5. The above decisions, in our opinion, are directly in point. Applying the dictum of the Supreme Court, it is apparent that it was only when the Assistant Labour Commissioner passed the order on December 31, 1973, determining the dispute as to the categories in which the various employees fitted and should be classified that the liability to pay accrued. The liability to pay crystallised or materialised only when the Assistant Labour Commissioner passed the order. Before this, the liability was uncertain, vague and inchoate. The assessee, therefore, rightly deducted the amount of Rs. 18,813 in the year in question which was the year in which the liability to pay materialised and was actually paid.
6. Sri Bhupeshwar Dayal, learned standing counsel for the Revenue, however, cited three decisions, namely, the cases reported in L.J. Patel and Co. v. CIT[1974] 97 ITR 152 (Ker), CIT v. St. George Motors [1986] 161 ITR 444 (Ker) and T. Stanes and Co. Ltd. v. CIT [1991] 188 ITR 237 (SC) in support of his contention. We have carefully scrutinised these decisions but find that the same are distinguishable on facts. In each case, the liability sought to be deducted by the assessee in later years already stood ascertained and materialised by the force of the relevant statutes themselves and nothing further was required to ascertain the amount. Consequently, it could not legitimately be claimed as deduction in the later years. That is very different from the situation in the present case. Here the liability to pay the extra salaries crystallised and became quantified only after the decision of the Assistant Labour Commissioner. It could not, therefore, be treated to have accrued earlier by the mere issuance of the Wage Board Notification. The extra wages claimed by the employees under the notification became known only after the Assistant Labour Commissioner determined the dispute as to the category in which these employees fitted.

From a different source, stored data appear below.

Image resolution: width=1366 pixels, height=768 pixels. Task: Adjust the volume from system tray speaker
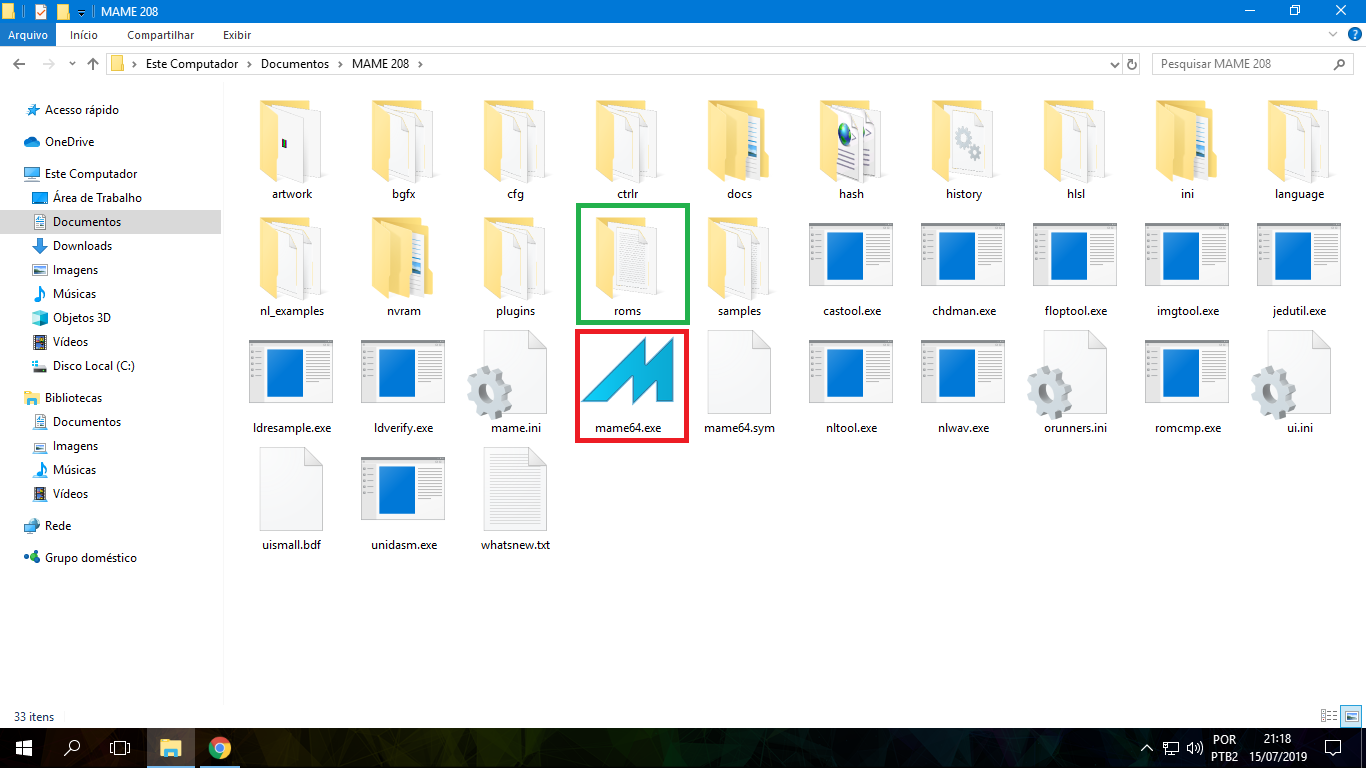click(1196, 748)
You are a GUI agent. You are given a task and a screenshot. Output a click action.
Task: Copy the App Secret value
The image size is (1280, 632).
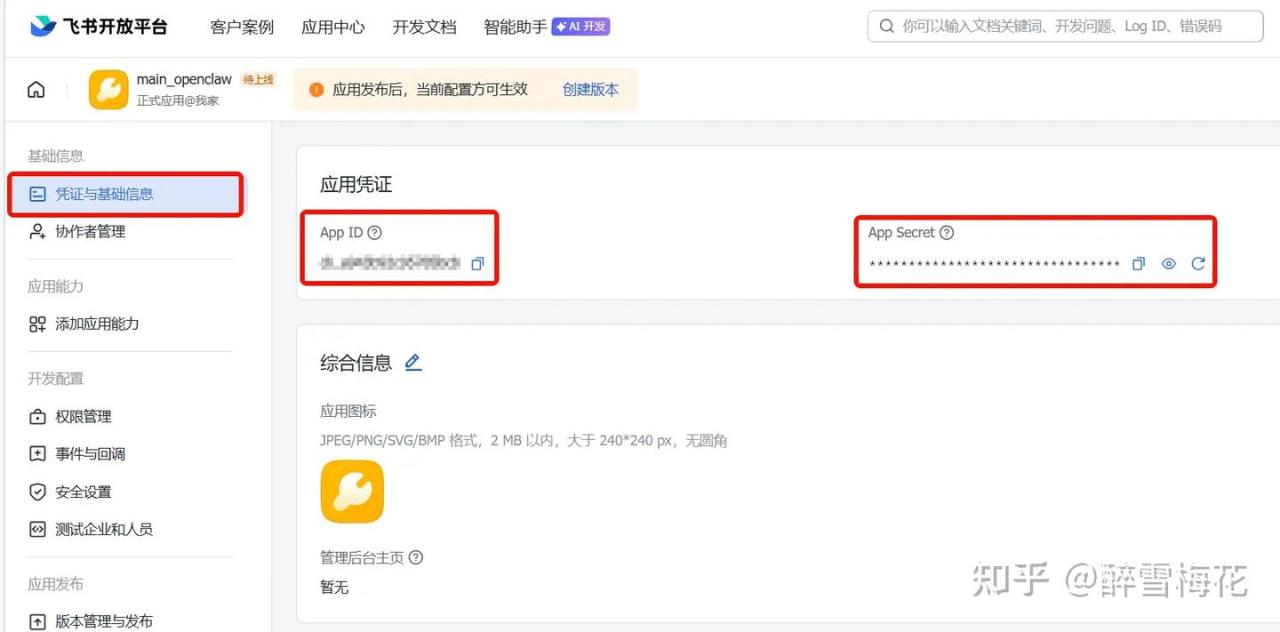click(x=1138, y=264)
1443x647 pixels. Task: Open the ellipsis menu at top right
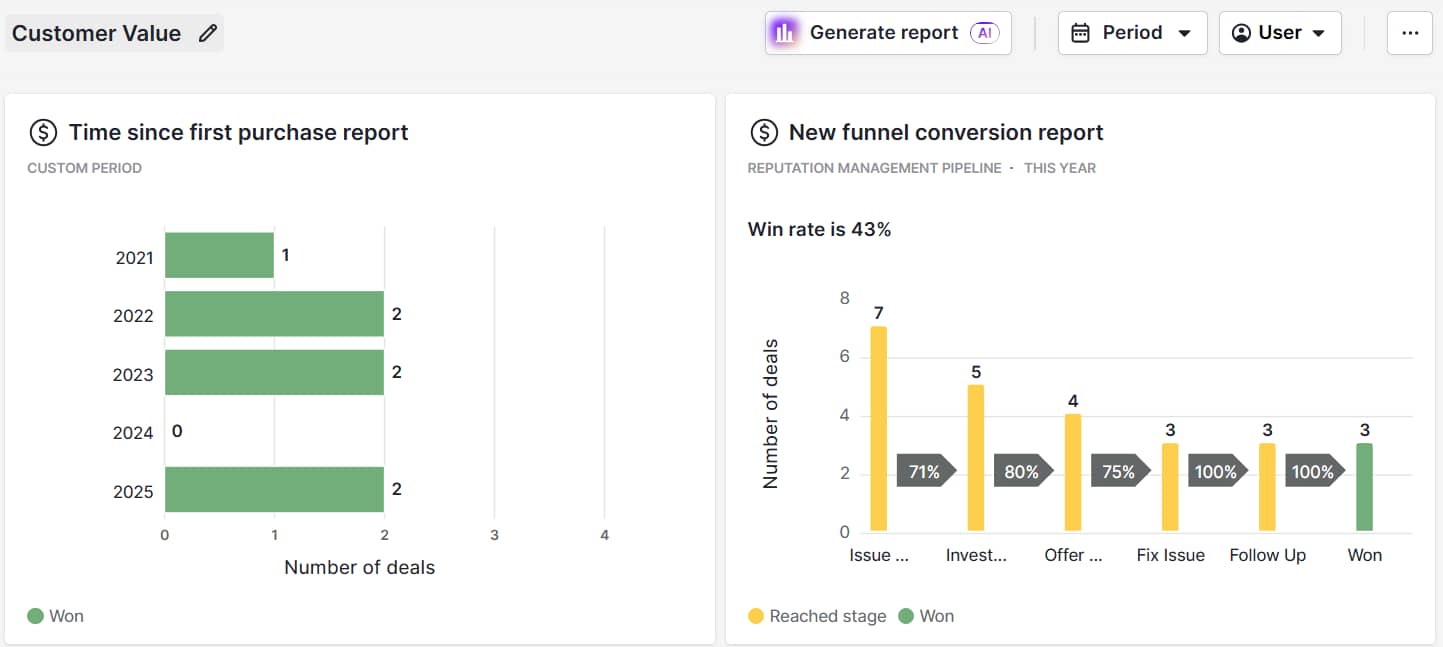pyautogui.click(x=1409, y=34)
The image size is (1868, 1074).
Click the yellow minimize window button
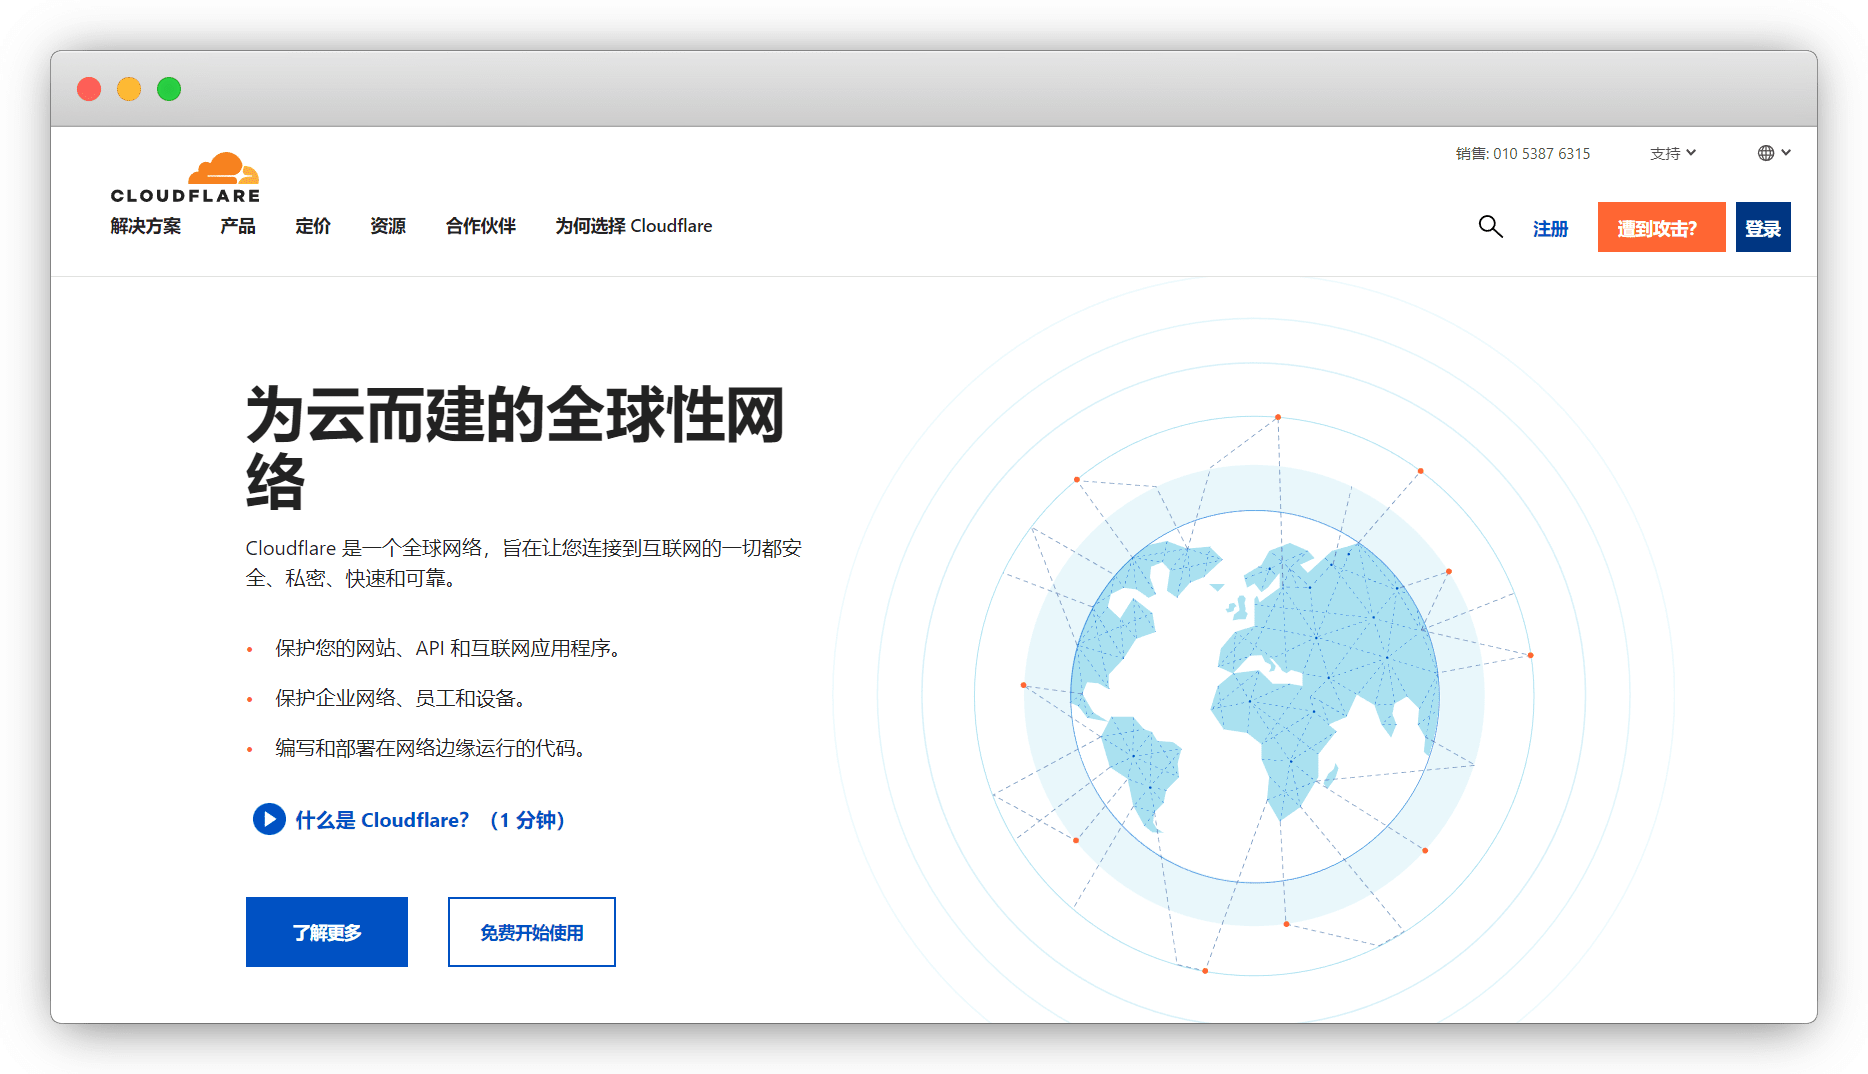(x=129, y=89)
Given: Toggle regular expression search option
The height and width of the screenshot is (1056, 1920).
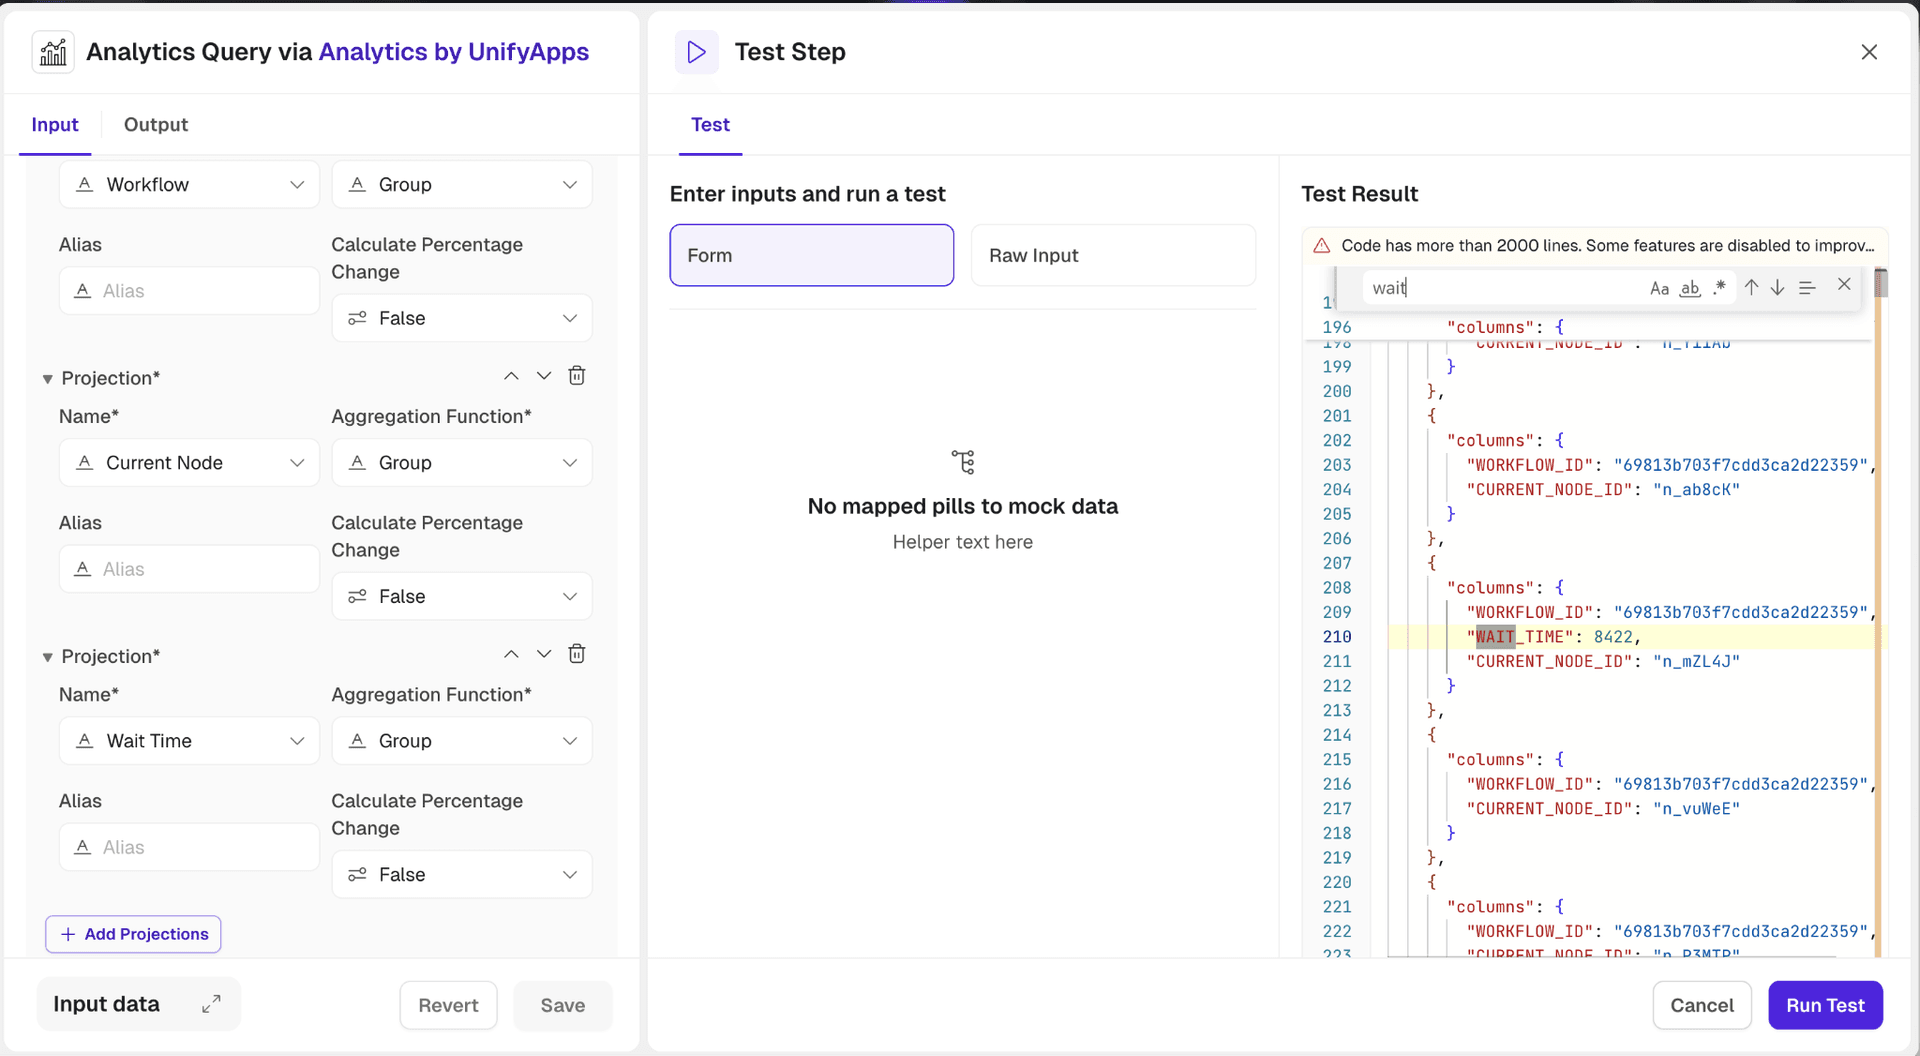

7. As mentioned above, in the mercantile system, deduction can be made only in the year in which the liability to pay accrues. And it accrues only when the liability crystallises or becomes ascertained.
8. In the premise, we answer the question referred for our opinion in the affirmative, in favour of the assessee and against the Revenue. The assessee shall be entitled to his costs which we assess at Rs. 250.